Il Decreto anti-crisi, pubblicato in G.U. n. 150 del 01/07/2009, prevede numerose direttive per tentare di riemergere dalle difficoltà economiche, suscitando però reazioni contrastanti, tra tra approvazioni e forti dissensi.

Proprio in quest’ultima categoria ricada un parere autorevole, quello di Assintel, che evidenzia le proprie perplessità sui contenuti del decreto, che non favorirebbe affatto l’innovazione tecnologica delle imprese come motore della ripresa.

Il presidente di Assintel, Giorgio Rapari, ha espresso delusione per la mancanza di spirito innovativo e tecnologico, soppiantato da una politica tradizionale e noncurante del fondamentale comparto ICT.

Secondo Assintel il provvedimento «non punta sull’innovazione ma su vecchi schemi per rilanciare un’economia in sofferenza», mentre investire in innovazione sarebbe «strategico per ottimizzare i costi, razionalizzare la struttura organizzativa, essere presenti sul mercato globale».

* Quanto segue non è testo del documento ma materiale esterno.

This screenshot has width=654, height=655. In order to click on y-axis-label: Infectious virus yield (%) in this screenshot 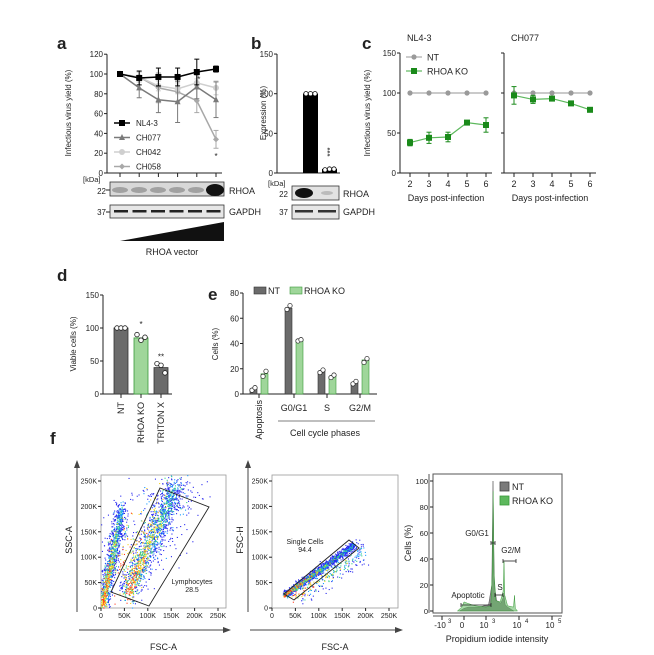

Si richiede quindi di analizzare con maggiore cura gli aspetti dell’innovazione tecnologica e di integrare la misura, ad esempio con incentivi per l’adozione di software e servizi IT o con l’inclusione degli investimenti in tecnologie digitali nella detassazione degli utili delle imprese.

La critica arriva a qualche giorno di distanza dalla pubblicazione del provvedimento – dicono gli stessi portavoce Assintel – per permettere la sedimentazione delle opinioni e maturare il giusto pensiero.